It’s been another busy week: Friday has come, and almost gone, but what is it that has filled up every working hour?
As I mentioned previously, Sysdev is involved in the provision of a number of IT services, handling all aspects of some and looking after the infrastructure of others. Here’s a list of the things we’re involved with:
- Webauth, Kerberos, Oak LDAP, and Shibboleth
- Maillists
- GNU/Linux computing environment (linux.ox.ac.uk)
- User web publishing (users.ox.ac.uk)
- Web virtual hosts (including many of OUCS’ own web sites)
- Oxford’s Alumni Email Forwarding Service
- News, IRC, and Jabber
- Mirror service (mirror.ox.ac.uk)
- Self-registration (hosting only)
- WebLearn (hosting only)
- Podcasts (hosting only)
- Green IT – Desktop Computing (wake-on-lan and power management monitoring)
We also provide a number of tools for use within OUCS, including the Request Tracker, Subversion, Room booking system, and OUCS Blogs, and various members of sysdev sit on OUCS, unit, and University-wide groups and panels.
Sysdev is occasionally described as having a “hive mentality” on account of everyone having a sufficiently broad range of skills and knowledge to cover pretty much everything we do. We have a daily rotation to decide who will take support enquiries, and much of our development work is done collaboratively (albeit over IRC/email as we’re split across four physical offices).
On a day-to-day basis our work broadly falls into four main areas:
- systems development (selection, installation, and configuration of servers, operating systems, and applications),
- systems administration (updates, patches, attending to reports from automated maintenance jobs, …),
- support (processing service requests, second/third-line advice and fault diagnosis),
- management (planning, advisory groups, project management, service management, reporting).
So a typical day might involve applying security patches to c. 100 servers, helping out a user who is getting unexpected results from the maillist service, setting up a new queue in our Request Tracker, contacting the maintainers of the Fedora upstream repository to work out why we weren’t able to fully update our local mirror, deploying some new software and an updated database for one of the other OUCS teams, and meeting with the podcast team to discuss growing storage requirements.
Regarding our longer-term committments, here are some of the projects and groups that we are participating in:
- Student Systems Replacement project
Providing technical expertise to assist UAS in selecting a replacement for the Oracle Student System and associated services; - Core User Directory
Augmenting our identity and access management stack with a very wide-reaching directory of people having some association with Oxford University; - Energy Efficiency and Monitoring project
Enhancing the Power Monitoring and Management and Wake-on-LAN services pilotted in 2010; - Enhanced Authentication and Privacy project
Developing a multi-factor authentication capability to offer stronger user authentication for applications that require it (e.g. for controlled access to examination papers); - UAS Identity and Access Initiatives
Advising UAS and BSP on identity and access management, and helping address issues such as SSO integration of key applications such as student systems, and the new HRIS.

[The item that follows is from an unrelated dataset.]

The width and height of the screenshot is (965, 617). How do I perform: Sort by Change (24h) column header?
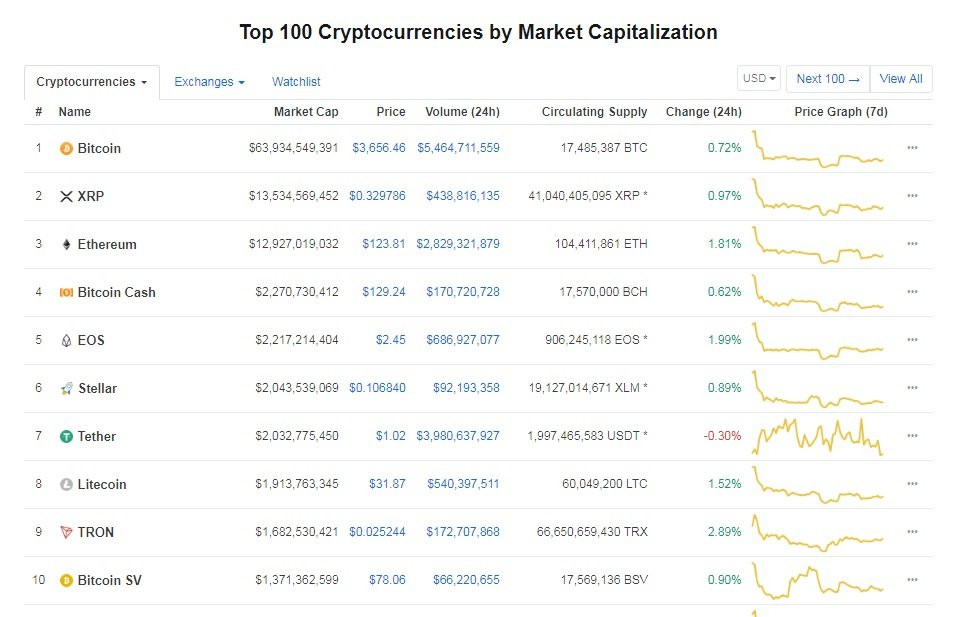703,112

If you are involved with web sites at Oxford then you are likely to have received a survey invitation in the last day or so. This is part of our “Blue Spinner” project which aims to collect information to help us design a new generation of web hosting service(s) for the University. We have already received a huge response, but would welcome any further submissions as this will be an important development for the University and has the potential to provide a range of cost-effective and easy-to-use web hosting options for ITSS, web managers, web authors and publishers, and many more besides.
However, it is after 5pm on Friday, so don’t go looking for the survey right now – it’s time to head off for the weekend!